Two specific surveys back up the double-digit deficit that polling averages find. The recent Quinnipiac University polls indicate Trump has collected a bit more support in the last week, while Rubio continues to hover at 22 percent. Cruz’s numbers have gone down slightly, while Kasich has seen a slight bump.
Rubio has put all of his chips on winning in Florida, hunkering down in the Sunshine State for the full week before voters head to the polls there. During a rally last week in Sarasota, Rubio told the crowd: “It has to happen here, and it has to happen now.”
Kasich fairs better in his native Ohio. According to polling averages, he leads Trump by about 3 percent there. Two recent Quinnipiac polls show Kasich benefited from a 12-point boost in the three weeks before that state’s primary, a promising upward trajectory at the right time.
One complicating factor for Republicans: Two of the five states with primaries on Tuesday — Florida and Ohio — are winner take all. So, unlike in previous contests, where a second- or third-place finish still meant earning a portion of delegates, only the top vote-getter collects any delegates from the state. If Trump wins Florida, he gets all 99 delegates. Rubio would get zero, with the remaining primary schedule offering few alternative paths to victory for his campaign.
Republicans also caucused earlier today in the Northern Mariana Islands, a U.S. territory. According to news reports, Trump won the nine available delegates there, which is also under the winner-take-all setup.
After a string of victories for former Secretary of State Hillary Clinton, Vermont Sen. Bernie Sanders brought them to a screeching halt with his upset win in the Michigan primary last week. Clinton still has the upper hand on overall delegate count, with 1,235 total delegates to Sanders’ 580, but that surprise victory could have shifted the momentum into his favor.
Clinton continues to hold a big lead in Florida — about 30 points, according to polling averages. But during the last week, one poll shows she has slipped slightly while Sanders has gained a bit of ground.

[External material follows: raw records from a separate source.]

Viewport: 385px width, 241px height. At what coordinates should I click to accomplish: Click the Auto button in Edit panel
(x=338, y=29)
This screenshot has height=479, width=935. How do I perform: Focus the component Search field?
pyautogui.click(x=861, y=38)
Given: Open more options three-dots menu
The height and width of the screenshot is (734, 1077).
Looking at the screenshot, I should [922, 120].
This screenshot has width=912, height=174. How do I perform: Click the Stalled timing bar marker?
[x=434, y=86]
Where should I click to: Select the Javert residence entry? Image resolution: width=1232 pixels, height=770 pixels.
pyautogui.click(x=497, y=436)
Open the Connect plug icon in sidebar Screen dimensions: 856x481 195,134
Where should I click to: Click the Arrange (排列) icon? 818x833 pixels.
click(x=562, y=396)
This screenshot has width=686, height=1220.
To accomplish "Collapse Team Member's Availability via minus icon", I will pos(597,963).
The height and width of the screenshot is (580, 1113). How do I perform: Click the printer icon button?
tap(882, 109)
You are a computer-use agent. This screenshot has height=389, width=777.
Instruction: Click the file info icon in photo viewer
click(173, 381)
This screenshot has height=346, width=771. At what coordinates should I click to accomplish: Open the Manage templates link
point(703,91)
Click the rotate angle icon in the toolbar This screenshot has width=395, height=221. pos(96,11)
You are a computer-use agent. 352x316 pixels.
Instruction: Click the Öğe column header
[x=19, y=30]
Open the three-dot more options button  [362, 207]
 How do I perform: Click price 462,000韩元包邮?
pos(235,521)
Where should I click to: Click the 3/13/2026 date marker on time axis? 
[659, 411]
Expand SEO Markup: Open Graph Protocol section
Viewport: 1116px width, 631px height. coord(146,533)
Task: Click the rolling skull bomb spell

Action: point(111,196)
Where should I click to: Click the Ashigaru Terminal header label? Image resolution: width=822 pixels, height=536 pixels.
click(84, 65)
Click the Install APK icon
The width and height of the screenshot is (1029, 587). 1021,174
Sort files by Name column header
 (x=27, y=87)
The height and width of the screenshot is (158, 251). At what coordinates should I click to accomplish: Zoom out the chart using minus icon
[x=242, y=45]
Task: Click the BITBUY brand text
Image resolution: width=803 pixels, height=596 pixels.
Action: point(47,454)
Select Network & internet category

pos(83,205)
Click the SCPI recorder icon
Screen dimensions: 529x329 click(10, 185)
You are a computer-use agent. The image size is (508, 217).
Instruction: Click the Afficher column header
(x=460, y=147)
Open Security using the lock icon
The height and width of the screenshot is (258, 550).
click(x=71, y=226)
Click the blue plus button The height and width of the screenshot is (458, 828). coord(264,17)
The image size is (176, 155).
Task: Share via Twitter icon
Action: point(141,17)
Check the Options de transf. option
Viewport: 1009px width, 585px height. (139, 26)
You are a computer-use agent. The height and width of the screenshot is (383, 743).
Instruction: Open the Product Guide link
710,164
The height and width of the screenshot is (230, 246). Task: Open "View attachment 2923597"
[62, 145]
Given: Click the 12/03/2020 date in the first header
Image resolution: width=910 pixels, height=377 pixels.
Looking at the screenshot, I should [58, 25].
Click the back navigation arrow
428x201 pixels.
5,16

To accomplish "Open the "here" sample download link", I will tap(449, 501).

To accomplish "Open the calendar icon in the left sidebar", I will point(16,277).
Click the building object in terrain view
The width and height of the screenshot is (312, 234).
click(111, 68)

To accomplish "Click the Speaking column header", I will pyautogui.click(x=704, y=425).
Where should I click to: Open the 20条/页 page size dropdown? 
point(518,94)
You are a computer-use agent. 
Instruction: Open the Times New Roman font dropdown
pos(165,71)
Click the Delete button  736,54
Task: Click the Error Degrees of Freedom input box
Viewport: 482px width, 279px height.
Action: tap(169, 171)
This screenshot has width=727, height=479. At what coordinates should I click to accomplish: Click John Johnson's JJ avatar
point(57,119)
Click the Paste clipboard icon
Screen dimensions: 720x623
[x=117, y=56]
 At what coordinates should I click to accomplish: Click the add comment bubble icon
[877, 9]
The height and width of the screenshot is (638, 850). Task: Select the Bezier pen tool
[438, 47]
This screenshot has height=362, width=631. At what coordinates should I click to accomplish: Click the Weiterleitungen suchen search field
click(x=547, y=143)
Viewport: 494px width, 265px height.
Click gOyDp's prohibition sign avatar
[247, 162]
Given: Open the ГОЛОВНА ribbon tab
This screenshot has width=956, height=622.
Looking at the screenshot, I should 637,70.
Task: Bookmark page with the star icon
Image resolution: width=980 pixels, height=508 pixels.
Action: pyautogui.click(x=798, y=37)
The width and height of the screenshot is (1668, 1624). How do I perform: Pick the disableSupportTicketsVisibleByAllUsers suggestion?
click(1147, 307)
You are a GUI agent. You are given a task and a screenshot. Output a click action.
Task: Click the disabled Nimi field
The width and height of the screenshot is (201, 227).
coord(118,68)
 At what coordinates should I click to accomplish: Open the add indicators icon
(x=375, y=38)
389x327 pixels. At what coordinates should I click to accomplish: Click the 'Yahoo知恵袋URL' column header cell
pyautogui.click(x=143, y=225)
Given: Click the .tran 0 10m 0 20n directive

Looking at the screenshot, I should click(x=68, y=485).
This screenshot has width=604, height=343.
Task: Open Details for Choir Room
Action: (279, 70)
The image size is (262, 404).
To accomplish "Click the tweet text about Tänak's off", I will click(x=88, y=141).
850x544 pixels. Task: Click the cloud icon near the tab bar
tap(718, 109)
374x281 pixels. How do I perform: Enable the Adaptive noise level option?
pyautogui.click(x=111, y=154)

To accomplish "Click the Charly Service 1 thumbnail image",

Clinton still looks poised to pull off a win there, but a strong showing by Sanders would feed into the narrative that his campaign still has legs as the nomination fight continues. Clinton’s so-called firewall among minority voters got put to the test in Michigan last week, and a better-than-expected finish in Florida could give Sanders yet another shot of momentum.
The race also tightened in the last few days in Ohio. According to polling averages, Clinton’s lead dwindled from 39 points on March 6 to about eight points on March 15. A similar scenario is playing out in Illinois, where Clinton clings to a two-point lead. As the visualization shows, as recently as March 8, Clinton had a 31-point lead there.
Delegates will continue to be doled out proportionally for Democrats, which means Sanders can pick up a good number of delegates even if he doesn’t win states outright. Although he still has a significant amount of ground to cover to catch up to Clinton, any big wins for the Sanders camp means he will likely stay in the race for longer. It’s a remarkable turnaround from last summer, when Clinton entered the race as the presumptive nominee.
Much like how Trump’s continued success took the Republican Party off-guard, Sanders’ ability to challenge Clinton’s inevitability status with wins and still-climbing poll numbers indicate there’s plenty of discontent among Democrats, too. Super Tuesday Part II gives voters another opportunity to show that frustration.